Nearly a decade later, I have found my voice, not only as a young caregiver but also as a clinician. As a doctoral trainee in a clinical psychology program, I have spent the past year working with cancer patients, survivors, and caregivers at a comprehensive cancer center to help them cope with the myriad effects of cancer, and improve their emotional distress, psychological symptoms/issues, and quality of life. Through this clinical experience, I have learned to accept my personal experience with cancer and how my own life was impacted by mother's cancer, and to let go of my past suffering.

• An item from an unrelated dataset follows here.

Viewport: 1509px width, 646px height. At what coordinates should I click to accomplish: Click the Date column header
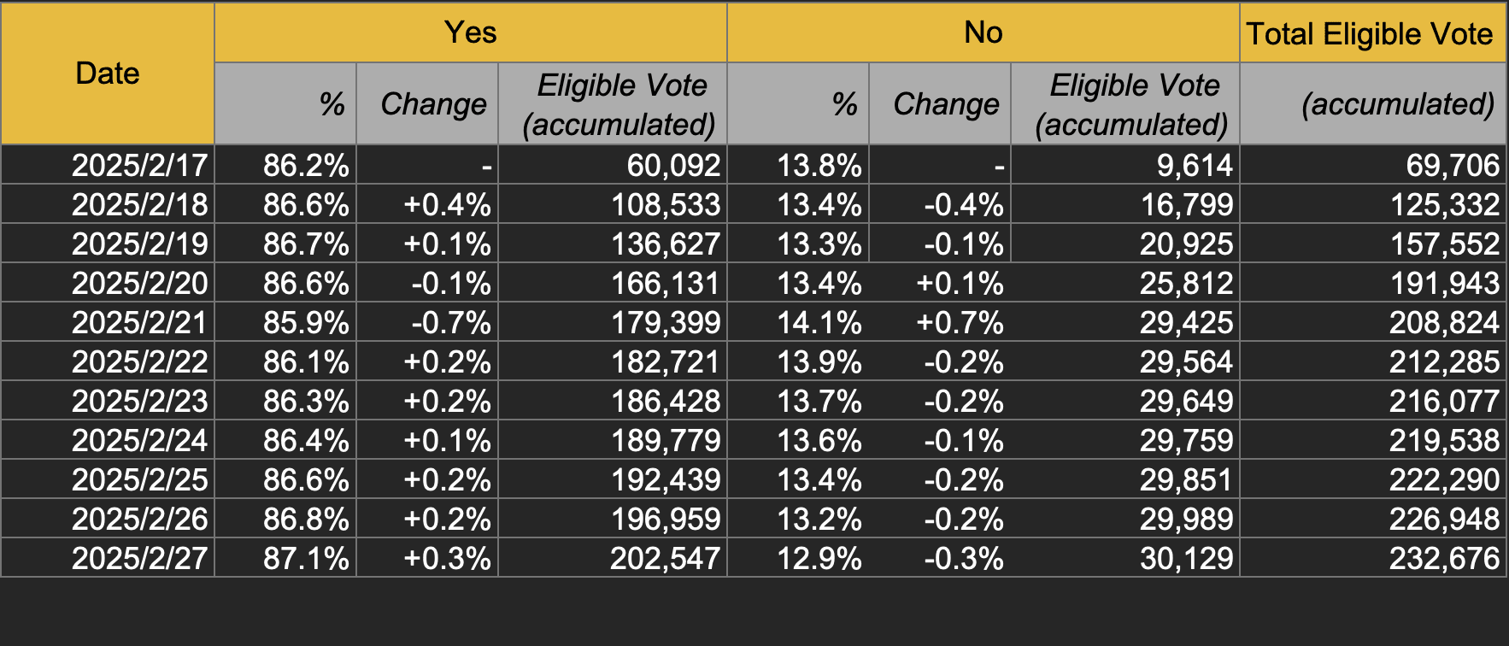click(x=108, y=73)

For me, my experiences with cancer underscore the importance of including psychosocial care into standard cancer care to treat the “whole patient” and not just the cancer, and including both the patient and family as the unit of care. In addition, my experiences reflect the struggles of caring for a parent with cancer, and how children can adopt a caregiver role and be emotionally and physically overwhelmed by caregiver stress, but not receive resources as they are not the typical primary caregiver. Furthermore, my negative experiences and struggles have helped shape my clinical aspirations to provide support and care to all individuals affected by cancer, understand and validate each individual's cancer experience, appreciate their culture and personal beliefs, treat their emotional and mental health, and be particularly sensitive and help advocate for those who may not readily express their distress, including caregivers and children. And now, rather than feeling shame or guilt by what I could have done differently in the past, I am inspired by my personal experiences and focused on what I can do now to positively impact other individuals affected by cancer.